Exercise prompt> What is needed here is every record, retyped without any change.

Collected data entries
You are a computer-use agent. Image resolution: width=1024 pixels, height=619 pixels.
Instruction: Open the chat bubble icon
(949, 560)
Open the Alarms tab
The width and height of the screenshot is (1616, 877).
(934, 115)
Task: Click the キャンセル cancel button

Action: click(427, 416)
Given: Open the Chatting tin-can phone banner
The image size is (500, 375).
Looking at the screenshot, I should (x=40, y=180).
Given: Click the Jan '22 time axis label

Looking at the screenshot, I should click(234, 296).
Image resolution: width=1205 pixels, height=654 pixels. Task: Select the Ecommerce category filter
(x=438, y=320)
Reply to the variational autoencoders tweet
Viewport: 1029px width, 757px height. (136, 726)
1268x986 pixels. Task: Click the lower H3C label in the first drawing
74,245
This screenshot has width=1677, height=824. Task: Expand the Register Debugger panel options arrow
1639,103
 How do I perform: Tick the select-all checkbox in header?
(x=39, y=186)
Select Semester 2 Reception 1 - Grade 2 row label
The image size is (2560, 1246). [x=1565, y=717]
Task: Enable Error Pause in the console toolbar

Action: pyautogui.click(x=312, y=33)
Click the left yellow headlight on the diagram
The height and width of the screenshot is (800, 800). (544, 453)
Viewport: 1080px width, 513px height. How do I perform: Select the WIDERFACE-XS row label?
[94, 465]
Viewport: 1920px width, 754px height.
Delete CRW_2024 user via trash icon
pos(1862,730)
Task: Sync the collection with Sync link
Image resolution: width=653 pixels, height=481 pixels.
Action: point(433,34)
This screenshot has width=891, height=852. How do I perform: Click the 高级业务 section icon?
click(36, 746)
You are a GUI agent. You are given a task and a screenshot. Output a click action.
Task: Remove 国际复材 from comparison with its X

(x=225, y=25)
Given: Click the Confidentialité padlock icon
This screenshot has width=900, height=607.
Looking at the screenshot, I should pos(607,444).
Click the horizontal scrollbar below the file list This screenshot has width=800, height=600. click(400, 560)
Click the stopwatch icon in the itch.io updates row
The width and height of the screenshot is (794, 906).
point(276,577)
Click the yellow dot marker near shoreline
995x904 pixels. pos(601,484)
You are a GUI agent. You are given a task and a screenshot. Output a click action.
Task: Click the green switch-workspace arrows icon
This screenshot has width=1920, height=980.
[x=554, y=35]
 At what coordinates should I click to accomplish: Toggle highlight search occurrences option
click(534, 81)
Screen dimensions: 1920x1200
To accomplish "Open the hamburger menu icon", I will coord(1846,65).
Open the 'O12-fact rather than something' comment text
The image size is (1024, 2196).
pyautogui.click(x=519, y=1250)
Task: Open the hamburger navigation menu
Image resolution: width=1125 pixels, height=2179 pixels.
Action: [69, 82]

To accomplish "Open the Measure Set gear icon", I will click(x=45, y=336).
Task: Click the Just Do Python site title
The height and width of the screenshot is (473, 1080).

Answer>
You are a computer-use agent. Image resolution: width=1024 pixels, height=619 pixels.
Instruction: Open the chat bubble icon
(949, 560)
Open the Alarms tab
The width and height of the screenshot is (1616, 877).
(934, 115)
Task: Click the キャンセル cancel button

Action: click(427, 416)
Given: Open the Chatting tin-can phone banner
The image size is (500, 375).
Looking at the screenshot, I should (x=40, y=180).
Given: Click the Jan '22 time axis label

Looking at the screenshot, I should click(234, 296).
Image resolution: width=1205 pixels, height=654 pixels. Task: Select the Ecommerce category filter
(x=438, y=320)
Reply to the variational autoencoders tweet
Viewport: 1029px width, 757px height. (136, 726)
1268x986 pixels. Task: Click the lower H3C label in the first drawing
74,245
This screenshot has width=1677, height=824. Task: Expand the Register Debugger panel options arrow
1639,103
 How do I perform: Tick the select-all checkbox in header?
(x=39, y=186)
Select Semester 2 Reception 1 - Grade 2 row label
The image size is (2560, 1246). [x=1565, y=717]
Task: Enable Error Pause in the console toolbar

Action: pyautogui.click(x=312, y=33)
Click the left yellow headlight on the diagram
The height and width of the screenshot is (800, 800). (544, 453)
Viewport: 1080px width, 513px height. How do I perform: Select the WIDERFACE-XS row label?
[94, 465]
Viewport: 1920px width, 754px height.
Delete CRW_2024 user via trash icon
pos(1862,730)
Task: Sync the collection with Sync link
Image resolution: width=653 pixels, height=481 pixels.
Action: point(433,34)
This screenshot has width=891, height=852. How do I perform: Click the 高级业务 section icon?
click(36, 746)
You are a GUI agent. You are given a task and a screenshot. Output a click action.
Task: Remove 国际复材 from comparison with its X

(x=225, y=25)
Given: Click the Confidentialité padlock icon
This screenshot has width=900, height=607.
Looking at the screenshot, I should pos(607,444).
Click the horizontal scrollbar below the file list This screenshot has width=800, height=600. click(400, 560)
Click the stopwatch icon in the itch.io updates row
The width and height of the screenshot is (794, 906).
point(276,577)
Click the yellow dot marker near shoreline
995x904 pixels. pos(601,484)
You are a GUI agent. You are given a task and a screenshot. Output a click action.
Task: Click the green switch-workspace arrows icon
This screenshot has width=1920, height=980.
[x=554, y=35]
 At what coordinates should I click to accomplish: Toggle highlight search occurrences option
click(534, 81)
Screen dimensions: 1920x1200
To accomplish "Open the hamburger menu icon", I will coord(1846,65).
Open the 'O12-fact rather than something' comment text
The image size is (1024, 2196).
pyautogui.click(x=519, y=1250)
Task: Open the hamburger navigation menu
Image resolution: width=1125 pixels, height=2179 pixels.
Action: [69, 82]

To accomplish "Open the Measure Set gear icon", I will click(x=45, y=336).
Task: Click the Just Do Python site title
The height and width of the screenshot is (473, 1080).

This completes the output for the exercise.